Goal:
Rewrite the lines from the one containing "Select 客 radio for match 1001" through the one containing "I will point(95,143).", inclusive, as a numbered list, omitting any blank lines.

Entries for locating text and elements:
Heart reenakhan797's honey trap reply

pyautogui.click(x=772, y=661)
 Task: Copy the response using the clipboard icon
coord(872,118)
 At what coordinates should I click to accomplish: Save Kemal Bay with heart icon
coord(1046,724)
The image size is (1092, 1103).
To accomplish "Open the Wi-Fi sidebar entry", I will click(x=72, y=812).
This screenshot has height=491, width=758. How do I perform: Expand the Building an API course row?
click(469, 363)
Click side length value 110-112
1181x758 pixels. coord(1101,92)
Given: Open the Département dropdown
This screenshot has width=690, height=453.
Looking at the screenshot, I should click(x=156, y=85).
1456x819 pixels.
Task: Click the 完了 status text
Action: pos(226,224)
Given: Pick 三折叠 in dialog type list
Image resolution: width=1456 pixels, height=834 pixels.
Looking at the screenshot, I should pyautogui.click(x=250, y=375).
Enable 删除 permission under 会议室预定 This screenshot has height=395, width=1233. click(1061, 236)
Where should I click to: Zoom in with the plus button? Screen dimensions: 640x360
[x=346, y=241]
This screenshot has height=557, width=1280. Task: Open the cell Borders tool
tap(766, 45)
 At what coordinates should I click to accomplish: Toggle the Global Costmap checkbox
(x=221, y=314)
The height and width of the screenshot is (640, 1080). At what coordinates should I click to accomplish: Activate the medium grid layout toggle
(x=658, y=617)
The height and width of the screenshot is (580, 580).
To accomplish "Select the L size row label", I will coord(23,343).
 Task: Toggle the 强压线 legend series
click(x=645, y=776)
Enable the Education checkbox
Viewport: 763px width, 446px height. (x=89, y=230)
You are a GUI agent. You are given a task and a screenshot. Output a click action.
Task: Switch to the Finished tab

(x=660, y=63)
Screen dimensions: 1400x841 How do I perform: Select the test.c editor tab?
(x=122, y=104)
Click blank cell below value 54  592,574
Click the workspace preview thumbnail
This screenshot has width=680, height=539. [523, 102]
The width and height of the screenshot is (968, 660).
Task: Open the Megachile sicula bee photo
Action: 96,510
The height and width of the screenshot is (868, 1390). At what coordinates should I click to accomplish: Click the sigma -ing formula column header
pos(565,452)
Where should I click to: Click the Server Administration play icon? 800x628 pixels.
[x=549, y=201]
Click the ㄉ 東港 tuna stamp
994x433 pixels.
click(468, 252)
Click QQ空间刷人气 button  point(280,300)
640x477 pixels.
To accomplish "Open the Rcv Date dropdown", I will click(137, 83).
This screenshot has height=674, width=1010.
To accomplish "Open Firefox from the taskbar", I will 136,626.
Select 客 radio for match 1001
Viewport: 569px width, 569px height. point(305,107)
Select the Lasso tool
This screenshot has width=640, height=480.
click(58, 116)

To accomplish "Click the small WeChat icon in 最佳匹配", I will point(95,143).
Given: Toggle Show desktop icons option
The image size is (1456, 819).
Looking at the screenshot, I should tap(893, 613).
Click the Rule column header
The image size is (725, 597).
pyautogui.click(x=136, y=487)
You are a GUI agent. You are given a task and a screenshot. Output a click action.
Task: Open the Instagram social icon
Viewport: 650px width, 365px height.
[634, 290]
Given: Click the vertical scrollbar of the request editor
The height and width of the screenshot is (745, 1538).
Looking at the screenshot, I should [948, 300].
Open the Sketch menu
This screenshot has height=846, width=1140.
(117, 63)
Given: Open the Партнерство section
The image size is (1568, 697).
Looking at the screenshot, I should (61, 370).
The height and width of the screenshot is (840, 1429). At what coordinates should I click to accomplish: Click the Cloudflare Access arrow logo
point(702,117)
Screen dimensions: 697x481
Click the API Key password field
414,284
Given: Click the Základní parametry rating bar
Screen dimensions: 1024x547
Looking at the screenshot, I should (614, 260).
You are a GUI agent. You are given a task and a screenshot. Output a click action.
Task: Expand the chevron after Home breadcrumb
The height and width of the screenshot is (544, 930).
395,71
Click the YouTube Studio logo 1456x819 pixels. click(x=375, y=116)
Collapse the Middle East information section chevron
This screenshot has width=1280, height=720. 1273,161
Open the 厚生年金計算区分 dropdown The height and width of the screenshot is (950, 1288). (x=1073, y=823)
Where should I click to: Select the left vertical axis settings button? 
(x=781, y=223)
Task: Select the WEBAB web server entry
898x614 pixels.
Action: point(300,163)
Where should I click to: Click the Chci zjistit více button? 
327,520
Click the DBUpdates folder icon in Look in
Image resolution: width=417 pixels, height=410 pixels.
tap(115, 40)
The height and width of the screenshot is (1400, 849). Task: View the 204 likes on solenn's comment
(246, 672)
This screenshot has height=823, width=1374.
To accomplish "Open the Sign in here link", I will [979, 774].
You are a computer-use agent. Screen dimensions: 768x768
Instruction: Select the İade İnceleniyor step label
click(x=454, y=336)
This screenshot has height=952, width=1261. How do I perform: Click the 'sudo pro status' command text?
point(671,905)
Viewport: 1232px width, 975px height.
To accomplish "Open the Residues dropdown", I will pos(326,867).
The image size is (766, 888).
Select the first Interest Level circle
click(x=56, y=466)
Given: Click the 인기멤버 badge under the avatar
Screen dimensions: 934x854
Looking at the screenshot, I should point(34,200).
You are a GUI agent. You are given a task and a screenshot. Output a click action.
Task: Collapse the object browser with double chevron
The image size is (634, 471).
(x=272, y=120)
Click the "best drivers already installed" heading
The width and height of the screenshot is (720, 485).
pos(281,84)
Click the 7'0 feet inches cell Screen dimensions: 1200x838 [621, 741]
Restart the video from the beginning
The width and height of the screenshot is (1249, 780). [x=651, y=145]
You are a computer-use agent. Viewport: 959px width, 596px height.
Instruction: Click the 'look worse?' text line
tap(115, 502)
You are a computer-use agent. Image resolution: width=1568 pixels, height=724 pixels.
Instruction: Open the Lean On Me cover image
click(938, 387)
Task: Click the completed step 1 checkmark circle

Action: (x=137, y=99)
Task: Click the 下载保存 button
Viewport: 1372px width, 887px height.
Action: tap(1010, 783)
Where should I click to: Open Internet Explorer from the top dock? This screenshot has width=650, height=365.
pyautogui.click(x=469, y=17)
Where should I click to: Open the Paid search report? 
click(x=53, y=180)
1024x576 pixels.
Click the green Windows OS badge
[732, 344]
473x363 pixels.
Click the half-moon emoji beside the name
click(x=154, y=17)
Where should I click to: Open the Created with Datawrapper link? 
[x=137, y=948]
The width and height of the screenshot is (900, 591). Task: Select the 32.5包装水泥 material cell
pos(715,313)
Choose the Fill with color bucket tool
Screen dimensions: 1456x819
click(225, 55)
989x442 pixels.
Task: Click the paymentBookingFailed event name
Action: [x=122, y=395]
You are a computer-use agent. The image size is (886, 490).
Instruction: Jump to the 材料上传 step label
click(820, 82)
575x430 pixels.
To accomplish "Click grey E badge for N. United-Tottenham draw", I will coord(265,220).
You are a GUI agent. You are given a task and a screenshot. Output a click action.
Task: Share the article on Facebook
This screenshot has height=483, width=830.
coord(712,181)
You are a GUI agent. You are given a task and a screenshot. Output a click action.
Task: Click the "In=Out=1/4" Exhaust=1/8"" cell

The solution:
1. Select 客 radio for match 1001
2. Viewport: 569px width, 569px height. point(305,107)
3. Select the Lasso tool
4. This screenshot has width=640, height=480.
5. click(58, 116)
6. To accomplish "Click the small WeChat icon in 最佳匹配", I will point(95,143).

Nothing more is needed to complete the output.